● Requirement:
Copy out every line of the records where the string "tree" occurs.

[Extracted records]

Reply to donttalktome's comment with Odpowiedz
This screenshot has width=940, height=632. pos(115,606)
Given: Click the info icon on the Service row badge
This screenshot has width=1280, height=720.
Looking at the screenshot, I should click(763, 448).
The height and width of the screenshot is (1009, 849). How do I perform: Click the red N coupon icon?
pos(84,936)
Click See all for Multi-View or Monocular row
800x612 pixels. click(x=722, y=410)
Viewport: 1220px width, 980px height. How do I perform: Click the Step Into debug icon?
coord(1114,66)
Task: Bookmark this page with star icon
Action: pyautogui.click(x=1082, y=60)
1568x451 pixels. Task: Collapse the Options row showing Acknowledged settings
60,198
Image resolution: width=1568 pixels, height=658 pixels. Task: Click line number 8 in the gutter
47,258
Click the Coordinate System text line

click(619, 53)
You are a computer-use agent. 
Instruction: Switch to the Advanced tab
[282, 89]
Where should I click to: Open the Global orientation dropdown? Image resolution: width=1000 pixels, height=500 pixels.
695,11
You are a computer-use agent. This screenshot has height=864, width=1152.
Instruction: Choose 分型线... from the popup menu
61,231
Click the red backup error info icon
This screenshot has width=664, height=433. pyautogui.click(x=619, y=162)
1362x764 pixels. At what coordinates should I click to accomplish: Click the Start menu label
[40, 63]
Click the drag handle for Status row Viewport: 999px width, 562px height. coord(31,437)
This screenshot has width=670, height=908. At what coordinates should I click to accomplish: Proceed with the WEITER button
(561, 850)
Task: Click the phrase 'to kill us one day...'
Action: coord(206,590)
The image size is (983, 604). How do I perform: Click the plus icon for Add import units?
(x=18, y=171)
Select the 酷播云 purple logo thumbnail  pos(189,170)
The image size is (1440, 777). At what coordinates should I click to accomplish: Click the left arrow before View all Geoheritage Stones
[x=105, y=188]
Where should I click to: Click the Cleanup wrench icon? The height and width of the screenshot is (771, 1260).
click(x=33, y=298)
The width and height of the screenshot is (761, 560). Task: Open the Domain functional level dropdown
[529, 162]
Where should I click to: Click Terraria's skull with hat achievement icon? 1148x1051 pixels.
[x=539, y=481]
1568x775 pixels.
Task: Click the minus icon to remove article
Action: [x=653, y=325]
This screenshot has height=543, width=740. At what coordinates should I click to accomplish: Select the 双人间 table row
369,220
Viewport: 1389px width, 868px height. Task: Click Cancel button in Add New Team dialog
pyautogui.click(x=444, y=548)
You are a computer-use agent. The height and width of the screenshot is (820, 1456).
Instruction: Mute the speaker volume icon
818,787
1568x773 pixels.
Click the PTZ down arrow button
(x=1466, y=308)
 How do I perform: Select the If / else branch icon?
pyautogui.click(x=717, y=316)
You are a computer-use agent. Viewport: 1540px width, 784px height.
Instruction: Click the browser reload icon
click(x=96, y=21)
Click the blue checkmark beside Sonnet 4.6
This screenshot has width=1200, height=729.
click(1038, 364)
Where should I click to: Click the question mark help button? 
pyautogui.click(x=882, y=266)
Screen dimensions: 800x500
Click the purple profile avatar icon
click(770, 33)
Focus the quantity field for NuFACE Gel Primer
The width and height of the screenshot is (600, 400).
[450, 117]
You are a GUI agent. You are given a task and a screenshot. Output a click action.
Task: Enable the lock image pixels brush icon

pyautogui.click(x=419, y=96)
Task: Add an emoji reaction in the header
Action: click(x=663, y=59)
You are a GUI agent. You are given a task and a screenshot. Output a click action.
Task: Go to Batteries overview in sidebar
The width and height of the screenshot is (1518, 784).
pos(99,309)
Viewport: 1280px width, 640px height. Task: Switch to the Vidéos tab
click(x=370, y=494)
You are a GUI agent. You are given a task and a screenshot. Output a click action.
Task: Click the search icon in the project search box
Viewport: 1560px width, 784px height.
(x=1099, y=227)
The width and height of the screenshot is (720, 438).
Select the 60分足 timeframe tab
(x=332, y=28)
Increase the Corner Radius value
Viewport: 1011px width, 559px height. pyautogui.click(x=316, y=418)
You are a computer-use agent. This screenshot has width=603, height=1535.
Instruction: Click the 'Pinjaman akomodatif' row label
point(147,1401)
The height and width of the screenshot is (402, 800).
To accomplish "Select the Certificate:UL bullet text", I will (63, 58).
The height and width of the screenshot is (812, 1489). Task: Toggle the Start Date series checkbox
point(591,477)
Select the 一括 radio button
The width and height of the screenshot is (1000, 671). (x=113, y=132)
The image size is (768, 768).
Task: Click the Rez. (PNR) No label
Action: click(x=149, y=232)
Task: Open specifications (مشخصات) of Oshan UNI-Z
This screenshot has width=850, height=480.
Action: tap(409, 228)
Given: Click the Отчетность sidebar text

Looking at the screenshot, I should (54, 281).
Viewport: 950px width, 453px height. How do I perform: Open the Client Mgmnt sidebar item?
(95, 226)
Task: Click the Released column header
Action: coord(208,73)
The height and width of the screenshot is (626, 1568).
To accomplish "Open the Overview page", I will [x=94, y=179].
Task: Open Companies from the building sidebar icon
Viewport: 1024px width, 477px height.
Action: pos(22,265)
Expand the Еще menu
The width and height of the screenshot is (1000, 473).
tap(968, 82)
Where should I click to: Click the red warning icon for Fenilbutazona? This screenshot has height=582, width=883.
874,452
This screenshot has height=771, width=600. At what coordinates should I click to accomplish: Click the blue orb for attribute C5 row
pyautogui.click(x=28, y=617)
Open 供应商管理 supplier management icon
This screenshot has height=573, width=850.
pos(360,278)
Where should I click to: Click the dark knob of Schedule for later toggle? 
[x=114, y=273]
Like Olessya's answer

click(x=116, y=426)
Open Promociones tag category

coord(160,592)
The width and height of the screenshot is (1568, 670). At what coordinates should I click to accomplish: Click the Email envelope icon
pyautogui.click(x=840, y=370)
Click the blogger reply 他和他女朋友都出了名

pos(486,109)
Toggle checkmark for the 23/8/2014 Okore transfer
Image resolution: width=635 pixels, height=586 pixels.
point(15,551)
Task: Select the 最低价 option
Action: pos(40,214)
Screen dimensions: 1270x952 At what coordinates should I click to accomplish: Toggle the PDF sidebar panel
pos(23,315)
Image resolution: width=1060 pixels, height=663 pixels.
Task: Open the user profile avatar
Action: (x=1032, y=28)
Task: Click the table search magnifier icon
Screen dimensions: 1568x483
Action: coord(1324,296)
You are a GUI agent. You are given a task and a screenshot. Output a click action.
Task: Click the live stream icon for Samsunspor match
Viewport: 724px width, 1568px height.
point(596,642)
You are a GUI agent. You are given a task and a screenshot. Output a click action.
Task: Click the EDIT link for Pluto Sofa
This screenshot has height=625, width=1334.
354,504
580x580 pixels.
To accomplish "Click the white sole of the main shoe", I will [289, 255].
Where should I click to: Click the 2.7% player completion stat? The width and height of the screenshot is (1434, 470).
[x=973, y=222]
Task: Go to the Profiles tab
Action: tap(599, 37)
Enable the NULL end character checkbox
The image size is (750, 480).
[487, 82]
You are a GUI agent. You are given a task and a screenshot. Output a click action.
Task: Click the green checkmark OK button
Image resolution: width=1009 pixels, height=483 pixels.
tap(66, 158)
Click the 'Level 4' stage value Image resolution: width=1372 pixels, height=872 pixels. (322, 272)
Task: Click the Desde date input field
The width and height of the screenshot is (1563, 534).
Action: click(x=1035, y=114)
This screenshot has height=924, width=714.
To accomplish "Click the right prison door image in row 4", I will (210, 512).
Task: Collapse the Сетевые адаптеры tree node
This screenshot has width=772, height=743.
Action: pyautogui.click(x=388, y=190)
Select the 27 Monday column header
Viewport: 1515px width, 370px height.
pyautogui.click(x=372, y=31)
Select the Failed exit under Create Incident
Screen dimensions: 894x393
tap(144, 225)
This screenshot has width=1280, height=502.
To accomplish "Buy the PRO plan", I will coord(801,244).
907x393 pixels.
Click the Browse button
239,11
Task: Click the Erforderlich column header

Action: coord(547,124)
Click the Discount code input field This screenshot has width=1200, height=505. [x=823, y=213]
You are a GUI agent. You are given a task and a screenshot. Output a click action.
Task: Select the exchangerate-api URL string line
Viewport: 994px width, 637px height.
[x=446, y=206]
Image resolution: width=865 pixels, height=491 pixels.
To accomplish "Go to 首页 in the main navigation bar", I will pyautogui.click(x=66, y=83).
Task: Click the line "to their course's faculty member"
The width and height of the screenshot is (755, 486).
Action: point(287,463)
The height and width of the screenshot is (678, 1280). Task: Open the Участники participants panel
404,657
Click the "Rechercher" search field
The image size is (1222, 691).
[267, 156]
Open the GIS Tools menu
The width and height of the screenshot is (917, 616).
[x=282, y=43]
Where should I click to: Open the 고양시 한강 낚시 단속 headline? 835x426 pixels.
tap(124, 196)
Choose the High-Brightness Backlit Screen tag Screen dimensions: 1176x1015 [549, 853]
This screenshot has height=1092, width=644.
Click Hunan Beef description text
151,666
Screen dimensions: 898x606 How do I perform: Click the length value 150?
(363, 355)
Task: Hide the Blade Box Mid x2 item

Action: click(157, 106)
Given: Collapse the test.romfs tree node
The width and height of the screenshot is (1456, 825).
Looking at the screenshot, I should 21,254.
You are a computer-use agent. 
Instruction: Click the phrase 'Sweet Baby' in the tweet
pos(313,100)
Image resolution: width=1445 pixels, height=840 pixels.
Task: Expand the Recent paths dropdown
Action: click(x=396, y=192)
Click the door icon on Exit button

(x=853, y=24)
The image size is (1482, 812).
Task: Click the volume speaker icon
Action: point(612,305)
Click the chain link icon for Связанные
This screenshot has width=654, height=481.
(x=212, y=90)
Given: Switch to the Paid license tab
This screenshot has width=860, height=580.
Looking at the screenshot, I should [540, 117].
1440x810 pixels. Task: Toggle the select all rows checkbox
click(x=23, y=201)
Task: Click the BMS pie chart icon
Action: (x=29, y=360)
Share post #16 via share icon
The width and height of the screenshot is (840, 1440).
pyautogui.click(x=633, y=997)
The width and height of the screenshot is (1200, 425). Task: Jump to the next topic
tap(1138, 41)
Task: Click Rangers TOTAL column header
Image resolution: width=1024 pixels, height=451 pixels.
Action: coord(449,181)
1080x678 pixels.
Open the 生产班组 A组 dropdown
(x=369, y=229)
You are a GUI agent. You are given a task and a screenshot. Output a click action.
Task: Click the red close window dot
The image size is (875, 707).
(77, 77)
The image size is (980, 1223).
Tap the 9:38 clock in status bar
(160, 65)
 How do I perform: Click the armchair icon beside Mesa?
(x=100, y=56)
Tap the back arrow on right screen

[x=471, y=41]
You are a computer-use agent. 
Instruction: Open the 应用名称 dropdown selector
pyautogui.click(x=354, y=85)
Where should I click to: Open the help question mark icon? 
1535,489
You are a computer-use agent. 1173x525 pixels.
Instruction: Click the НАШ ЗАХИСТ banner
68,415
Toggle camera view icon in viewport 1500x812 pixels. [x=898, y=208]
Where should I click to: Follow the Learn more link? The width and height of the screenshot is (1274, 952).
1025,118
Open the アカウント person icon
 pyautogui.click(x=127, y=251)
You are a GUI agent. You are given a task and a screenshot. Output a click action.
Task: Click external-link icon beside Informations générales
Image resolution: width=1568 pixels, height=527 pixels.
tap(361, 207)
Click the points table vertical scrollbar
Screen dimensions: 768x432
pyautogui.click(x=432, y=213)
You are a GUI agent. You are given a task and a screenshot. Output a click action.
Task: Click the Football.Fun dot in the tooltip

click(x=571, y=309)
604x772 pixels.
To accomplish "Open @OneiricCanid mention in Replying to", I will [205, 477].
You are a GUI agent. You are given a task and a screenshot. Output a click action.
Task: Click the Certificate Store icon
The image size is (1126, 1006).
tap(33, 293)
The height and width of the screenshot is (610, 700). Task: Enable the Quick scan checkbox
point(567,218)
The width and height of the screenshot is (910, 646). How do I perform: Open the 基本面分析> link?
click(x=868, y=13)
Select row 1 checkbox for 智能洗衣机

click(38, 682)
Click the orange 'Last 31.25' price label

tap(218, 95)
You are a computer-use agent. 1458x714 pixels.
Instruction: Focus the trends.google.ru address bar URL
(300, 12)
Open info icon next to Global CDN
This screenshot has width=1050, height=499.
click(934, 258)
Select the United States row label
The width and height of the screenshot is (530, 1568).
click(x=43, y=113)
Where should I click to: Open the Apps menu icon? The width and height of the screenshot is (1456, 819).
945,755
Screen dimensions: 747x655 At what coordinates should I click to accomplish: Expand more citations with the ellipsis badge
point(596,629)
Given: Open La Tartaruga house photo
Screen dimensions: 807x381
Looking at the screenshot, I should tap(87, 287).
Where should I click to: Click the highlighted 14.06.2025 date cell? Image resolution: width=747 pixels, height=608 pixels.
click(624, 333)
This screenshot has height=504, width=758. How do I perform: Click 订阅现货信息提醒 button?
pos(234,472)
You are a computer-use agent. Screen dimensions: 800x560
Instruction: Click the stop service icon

● Solution below:
Task: Collapse the Сетевые адаптеры tree node
Given: Collapse the test.romfs tree node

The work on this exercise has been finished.